This may seem confusing at first, but really isn't. For example, \moon{W}{r}{.2} means that the moon center is white and the right side of the moon is also the same color (white). The fullness is 0.2; a value of 1 gives a full or new moon, and a value of 0 gives a half moon. The value of "fullness" I take as the cosine of the phase.

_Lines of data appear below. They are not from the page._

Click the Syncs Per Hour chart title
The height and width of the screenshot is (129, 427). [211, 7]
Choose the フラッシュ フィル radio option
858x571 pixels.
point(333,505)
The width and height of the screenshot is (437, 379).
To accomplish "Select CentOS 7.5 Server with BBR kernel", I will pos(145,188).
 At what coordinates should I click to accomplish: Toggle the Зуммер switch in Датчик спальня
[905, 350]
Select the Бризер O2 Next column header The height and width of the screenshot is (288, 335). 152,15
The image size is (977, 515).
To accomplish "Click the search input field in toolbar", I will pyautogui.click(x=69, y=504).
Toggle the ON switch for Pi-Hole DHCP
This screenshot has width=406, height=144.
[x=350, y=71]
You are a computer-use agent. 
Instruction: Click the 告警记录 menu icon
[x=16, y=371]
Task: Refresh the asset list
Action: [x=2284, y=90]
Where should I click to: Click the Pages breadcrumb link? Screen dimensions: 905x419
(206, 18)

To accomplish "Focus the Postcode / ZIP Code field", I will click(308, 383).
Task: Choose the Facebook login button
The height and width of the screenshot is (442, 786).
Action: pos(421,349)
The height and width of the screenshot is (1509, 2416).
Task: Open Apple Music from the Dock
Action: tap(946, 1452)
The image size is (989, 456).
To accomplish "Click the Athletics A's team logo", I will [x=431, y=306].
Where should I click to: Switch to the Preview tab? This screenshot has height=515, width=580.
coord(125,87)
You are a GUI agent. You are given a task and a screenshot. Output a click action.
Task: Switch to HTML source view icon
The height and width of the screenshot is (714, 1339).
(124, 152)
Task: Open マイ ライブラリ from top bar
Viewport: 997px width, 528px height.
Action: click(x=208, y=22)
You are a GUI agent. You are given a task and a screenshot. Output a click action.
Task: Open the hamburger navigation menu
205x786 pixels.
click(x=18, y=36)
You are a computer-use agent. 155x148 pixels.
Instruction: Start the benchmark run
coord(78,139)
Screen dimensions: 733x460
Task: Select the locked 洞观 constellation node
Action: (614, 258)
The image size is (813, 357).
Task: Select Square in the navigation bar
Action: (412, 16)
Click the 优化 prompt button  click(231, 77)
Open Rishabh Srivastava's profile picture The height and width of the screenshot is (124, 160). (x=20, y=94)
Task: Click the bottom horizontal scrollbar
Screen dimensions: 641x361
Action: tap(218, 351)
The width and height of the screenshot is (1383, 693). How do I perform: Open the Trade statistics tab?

However, I upgraded the solution by way of EDIT to provide

\Moon{<day>}

to make it easy on the user, which just converts the <day> into the appropriate parameters for \moon.

\documentclass[11pt]{article}
\usepackage{bbding,stackengine,scalerel,xcolor}
\stackMath
\def\BCF{\mkern-1mu\bigcirc\mkern-1mu}
\def\BCW{\scalerel*{$\textcolor{white}{\CircleSolid}$}{\bigcirc}}
\def\BCB{\scalerel*{$\CircleSolid$}{\bigcirc}}
\def\HClB{\scalerel*{$\HalfCircleLeft$}{\bigcirc}}
\def\HCrB{\scalerel*{$\HalfCircleRight$}{\bigcirc}}
\def\HClW{\scalerel*{$\textcolor{white}{\HalfCircleLeft}$}{\bigcirc}}
\def\HCrW{\scalerel*{$\textcolor{white}{\HalfCircleRight}$}{\bigcirc}}
\newcommand\BC[1]{\csname BC#1\endcsname}
\newcommand\HC[2]{\csname HC#1#2\endcsname}
\newcommand\moon[3]{%
  \if W#1\def\tmp{B}\else\def\tmp{W}\fi%
  \stackengine{0pt}{%
    \stackengine{0pt}{%
      \stackengine{0pt}{\BC{\tmp}}{\scalebox{#3}[1]{\BC{#1}}}{O}{c}{F}{F}{L}%
    }{\HC{#2}{#1}}{O}{#2}{F}{F}{L}%
  }{\BCF}{O}{c}{F}{F}{L}
}
\usepackage{fp}
\newcommand\Moon[1]{%
  \FPeval{\thecos}{cos(2*(#1)*pi/29.5)}%
  \ifnum#1<8\relax\def\mcol{B}\def\colyaw{l}\else%
  \ifnum#1<15\relax\def\mcol{W}\def\colyaw{r}\else%
  \ifnum#1<23\relax\def\mcol{W}\def\colyaw{l}\else%
  \ifnum#1<30\relax\def\mcol{B}\def\colyaw{r}\else%  
  \fi\fi\fi\fi%
  \moon{\mcol}{\colyaw}{\thecos}%
}
\begin{document}
\parbox{1in}{%
\texttt{\textbackslash moon\{\}\{\}\{\}}\par
\moon{B}{l}{1.}\par 
\moon{B}{l}{.7}\par
\moon{B}{l}{.5}\par
\moon{B}{l}{.2}\par
\moon{B}{l}{.0}\par
\moon{W}{r}{.2}\par
\moon{W}{r}{.5}\par
\moon{W}{r}{.7}\par
\moon{W}{r}{1.}\par
\moon{W}{l}{.7}\par
\moon{W}{l}{.5}\par
\moon{W}{l}{.2}\par
\moon{W}{l}{.0}\par
\moon{B}{r}{.2}\par
\moon{B}{r}{.5}\par
\moon{B}{r}{.7}\par
}
\parbox{1in}{%
\texttt{\textbackslash Moon\{$<$day$>$\}}\par
0: \Moon{0}\par
2: \Moon{2}\par
4: \Moon{4}\par
6: \Moon{6}\par
8: \Moon{8}\par
10: \Moon{10}\par
12: \Moon{12}\par
14: \Moon{14}\par
16: \Moon{16}\par
18: \Moon{18}\par
20: \Moon{20}\par
22: \Moon{22}\par
24: \Moon{24}\par
26: \Moon{26}\par
28: \Moon{28}\par
30: \Moon{28}\par
}
\end{document}